Cette période est marquée par la participation intensive à des petits groupes clos ayant leurs règles internes, leurs rôles, leurs buts, leurs jeux surtout et leurs antipathies à l’égard d’autres petits groupes. À l’occasion de cette intensification restrictive du lien social se développe une nouvelle conception de la règle socio-morale comme convention du groupe, discutée librement d’abord, mais impérative une fois acceptée. Se développent aussi le sens de la responsabilité et de la justice, les valeurs de loyalisme et de prestige. La seconde sous-période (prépuberté) constitue un nouveau bourgeonnement de la volonté de puissance, de l’initiative et de l’autodétermination. C’est l’âge ingrat, au cours duquel s’accumulent les comparaisons, les contestations, les jugements critiques sur les parents et sur les règles en vigueur dans la famille. Travaillés par les grands bouleversements de la puberté, qui s’approche, les « grands enfants » ne veulent plus être traités en petits, boudent, renâclent et peuvent saboter leurs résultats scolaires.


Les facteurs du développement de l’enfant

Comme on vient de le voir par le schéma du développement normal, l’évolution de la naissance à la fin de l’enfance suit une courbe spécifique ayant ses paliers et sa loi propres. La définition et le repérage des acquisitions caractéristiques de chaque âge ont permis d’établir des tests mentaux chargés de définir l’écart en plus ou en moins par rapport à une norme.

Cependant, le développement normal ne se fait pas dans le vide ni à partir de rien. Le cadre dans lequel il apparaît comporte l’influence de variables majeures : l’hérédité et le milieu.

Le dégagement de leur importance respective a fait l’objet de nombreuses études de la part des psychologues. L’importance de l’hérédité des caractéristiques psychiques dans le destin individuel a été battue en brèche depuis un siècle au bénéfice de l’influence du milieu, qui s’exerce par le biais de l’éducation. Ainsi, à notre époque, on ne croit plus à l’hérédité des maladies mentales : la pathogénie est restreinte à l’influence de la maladie des parents (ou de l’un des deux) sur la qualité de la relation, distordue fréquemment, que ceux-ci établissent avec leur enfant. De la même façon, toute ressemblance de caractère que l’on peut observer entre parents et enfants est maintenant attribuée à l’imitation précoce. La transmission héréditaire des caractéristiques intellectuelles a été longtemps un débat central en psychologie. En effet, il est courant d’observer que le niveau intellectuel des enfants est très proche du niveau intellectuel de leurs parents, et que les niveaux élevés sont plus fréquents parmi les couches sociales ayant un haut niveau économique et culturel.

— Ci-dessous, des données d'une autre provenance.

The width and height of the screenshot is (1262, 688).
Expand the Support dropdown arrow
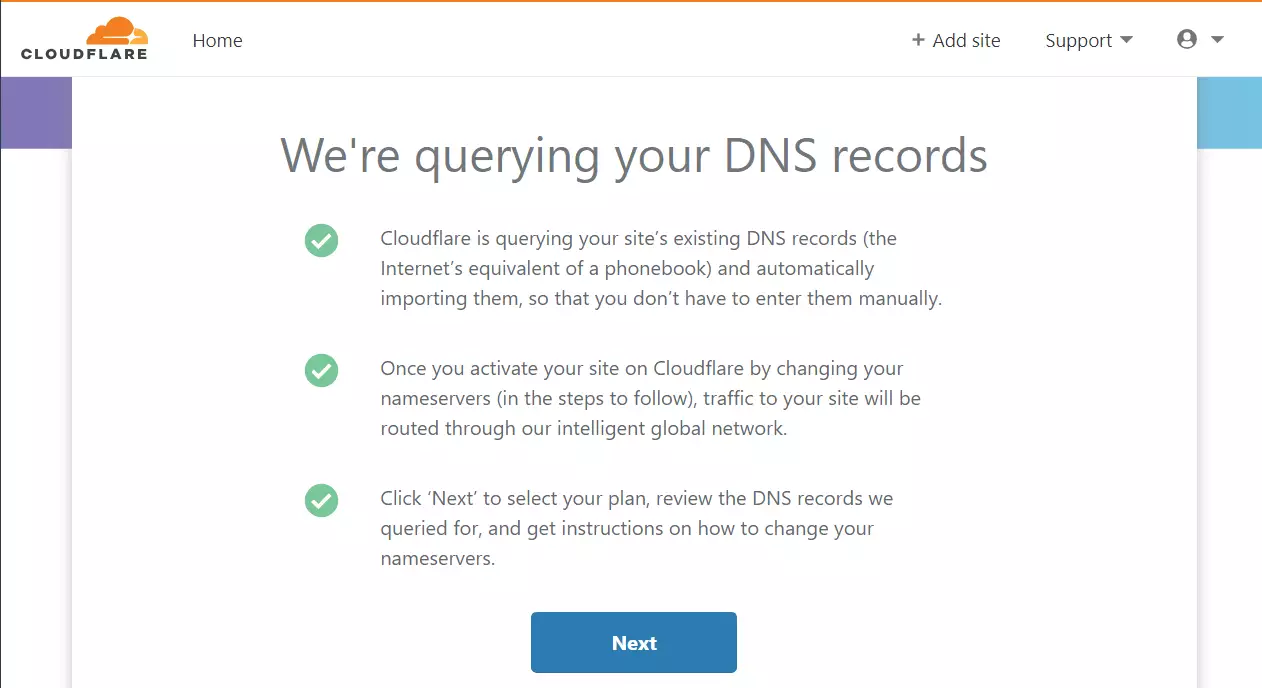pos(1126,40)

De nombreuses études, celles de René Zazzo notamment, ont montré que deux jumeaux homozygotes (c’est-à-dire issus du même ovule et du même spermatozoïde, donc ayant un potentiel héréditaire strictement identique) présentent une ressemblance psychique beaucoup plus forte que deux jumeaux hétérozygotes (issus de deux ovules et de deux spermatozoïdes différents, donc ayant des potentiels héréditaires non identiques), ces derniers se ressemblant autant que deux enfants d’une même famille.

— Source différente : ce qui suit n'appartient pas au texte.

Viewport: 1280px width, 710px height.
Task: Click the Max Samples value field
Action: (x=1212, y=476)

Lorsque deux vrais jumeaux sont élevés séparément dans deux milieux socio-économiques différents, leur niveau intellectuel n’est plus identique, la différence étant toujours en la faveur du jumeau qui a grandi dans le milieu socio-économique le plus favorisé. Outre le conditionnement des conduites et des jugements, le milieu socio-culturel agit par ses modèles de comportement, donc par le truchement des conditions éducatives, et son influence est déterminante par le fait même que la relation enfant-milieu structure le moi de l’enfant.


Psychopathologie de l’enfant

Nous ne citerons que les troubles d’origine psychique, en laissant de côté ceux qui ont une cause biologique : génétique (mongolisme), neurologique (épilepsie) ou sensorielle (surdi-mutité) par exemple.

• Les déficiences intellectuelles peuvent être attribuées dans certains cas à une affection organique évidente périnatale, mais le plus souvent c’est une perturbation affective ou une déficience du milieu socio-culturel qui en est la cause (on parle alors de pseudo-débilité).

• Les troubles caractériels s’expriment fort diversement (mensonges, vols, fugues, colères) et traduisent une structuration pathologique de la relation enfant-milieu.